====== Passage shown

# Used HS828 Buying Advice



## rod330 (Oct 9, 2015)

What's your opinion of this Honda HS828 for $850? Seller's description:
Honda HS 828 commercial grade 2 stage snow blower. Only has about 15 hours on it and runs as new. Shoots snow 50 pus feet.Has multiple speeds from crawl to fast and reverse.Sold new for 2600.00


----------



## contender (Jan 18, 2018)

Rod, if that was here in Ontario, I would gladly pay that even if it didn't run..... as well I wouldn't be asking until after it was in my driveway. That unit looks pretty good to excellent to me. I always check the augers for rust as well as the front drive sprockets hubs and shafts and I don't see rust at either locations. Its as new ..... unless the guy has done a wonderful restore including labels....good luck


----------



## orangputeh (Nov 24, 2016)

15 hours since restoration? see some dents on gas tank and auger gouging on inside of bucket. suggests more than 15 hours. it does look nice. how does the drive work forward and reverse? smoothly?

you do know that the 828 was built from 1991-98 ?

anyway that price is good if it runs and drive smoothly. ( but would have to inspect in person )

oh,BTW , if i had a 828 with 15 original hours on it i would be selling for over 2 grand.


----------



## ST1100A (Feb 7, 2015)

Honda's hold their value pretty well, and that is a 21 to 28 year old machine, any other manufacturer's machine that old would probably almost be given away, if they were still in one piece.


----------



## jrom (Jan 10, 2014)

I'm with orangputeh on the 15 hours since restoration angle. 

One way to tell if it's a first generation: Check the shift knob (change lever grip, 24415-767-000 $9.54 :grin that knob style would make it at earliest a 1991 build (K0). Don't know when the K1 started but like orangputeh stated, it could be as late as '98.

- It did_not_ go for $2,600 new (in 1991 anyway, and in the states). I paid right around $1,400 for mine in '91.

- As of March, 2019, I have between 1,000 and 1,200 hours on a 1991 HS828TAS (the photos below are from 2 years ago), just to give some reference. Garage kept (unheated), brush-cleaned off after every use (snow that could be brushed off that wasn't frozen) repainted the inside of the chute and auger/impeller housing and the augers only once and about 4 years prior to the photo...and I almost forgot, I changed the oil at 5 hours, then every year, and only used dino oil until this year (kept with Valvoline after using Honda branded 5W30 for the warranty period), then this year I used Mobil 1 5W30. 

So far it's been a super great machine, starts on first pull – I do use 0E no ethanol fuel and it doesn't use any oil.

- The one you're looking at may be worth $850, but being informed of its possible age and initial cost is always a good thing.

============

_Aim_. Decide whether each statement agrees with the snow blower thread, answering yes or no and quoting the exact words from the thread that settle it: (a) The seller says the machine has been used for about 15 hours. (b) jrom paid around $2,600 for his machine in 1991. (c) jrom used Mobil 1 5W30 oil this year. The material after the snow blower thread has nothing to do with it.

====== Source material

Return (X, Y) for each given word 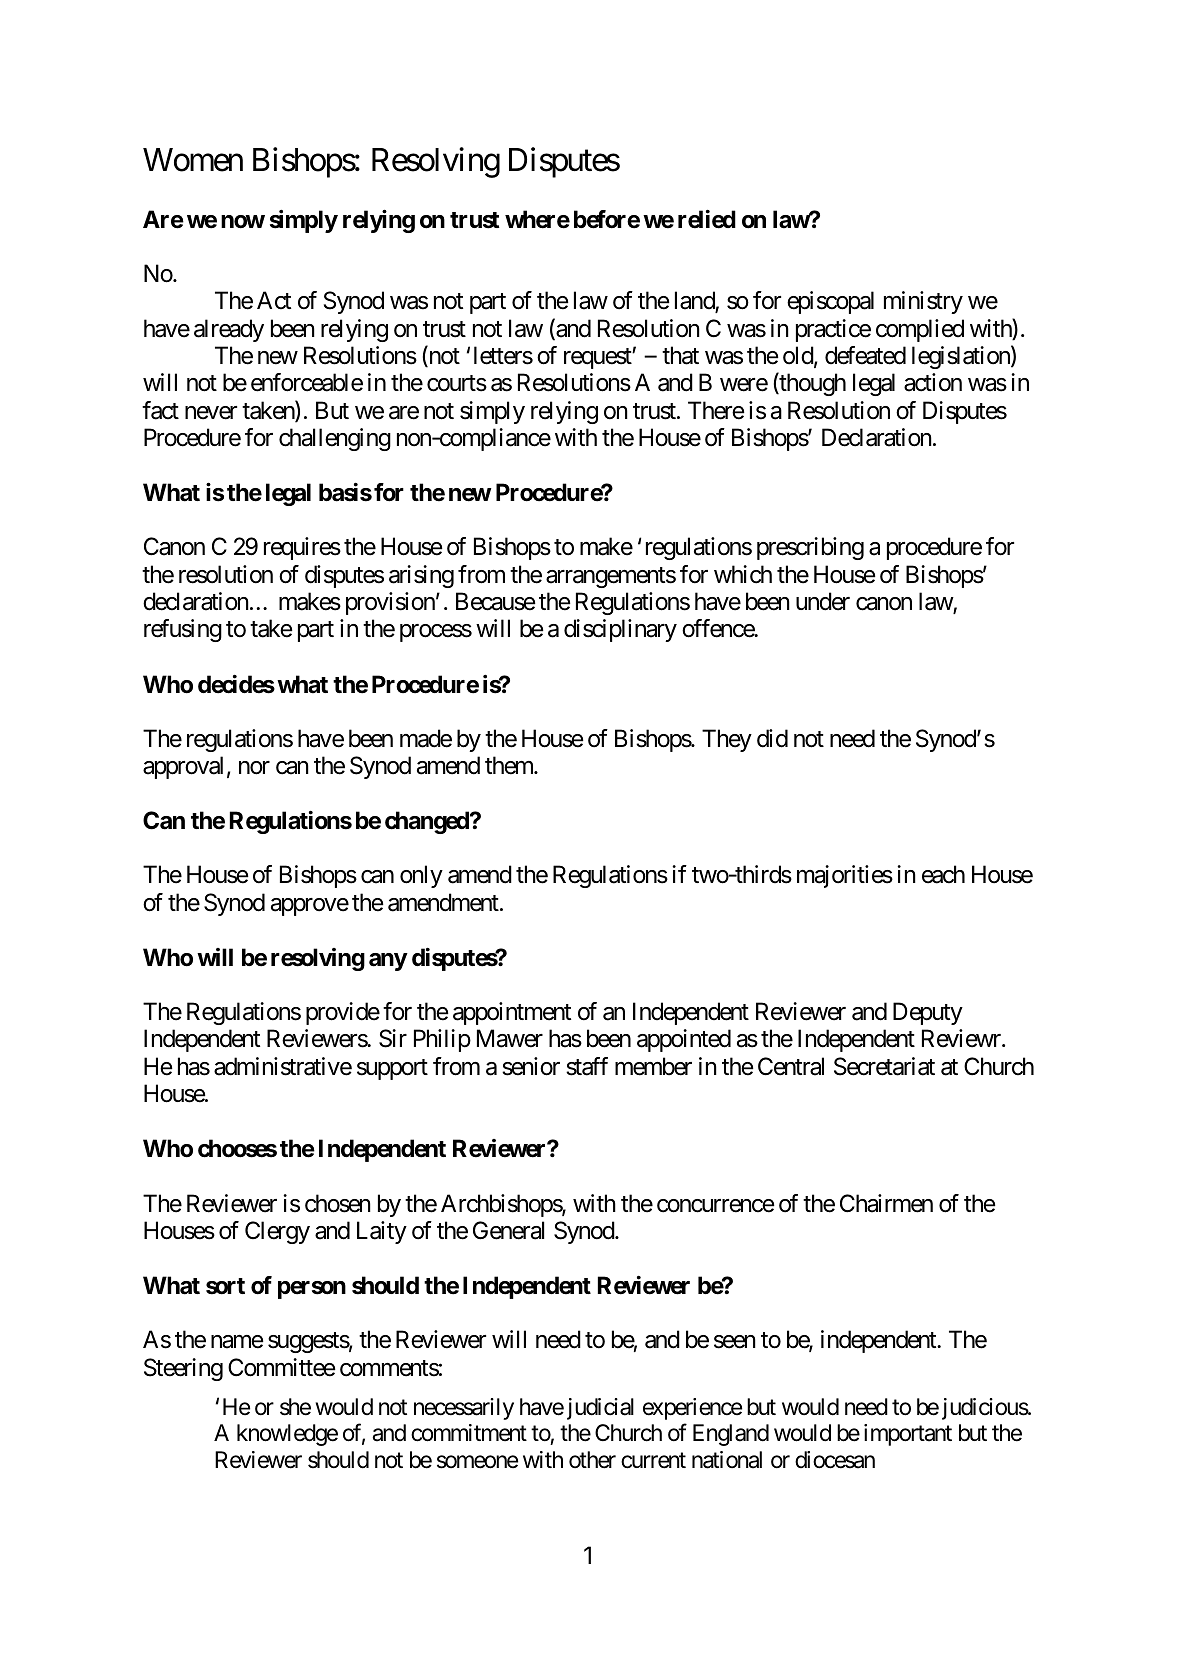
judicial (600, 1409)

============

_Answer_.
(a) Yes: "Only has about 15 hours on it and runs as new."
(b) No: "I paid right around $1,400 for mine in '91."
(c) Yes: "then this year I used Mobil 1 5W30."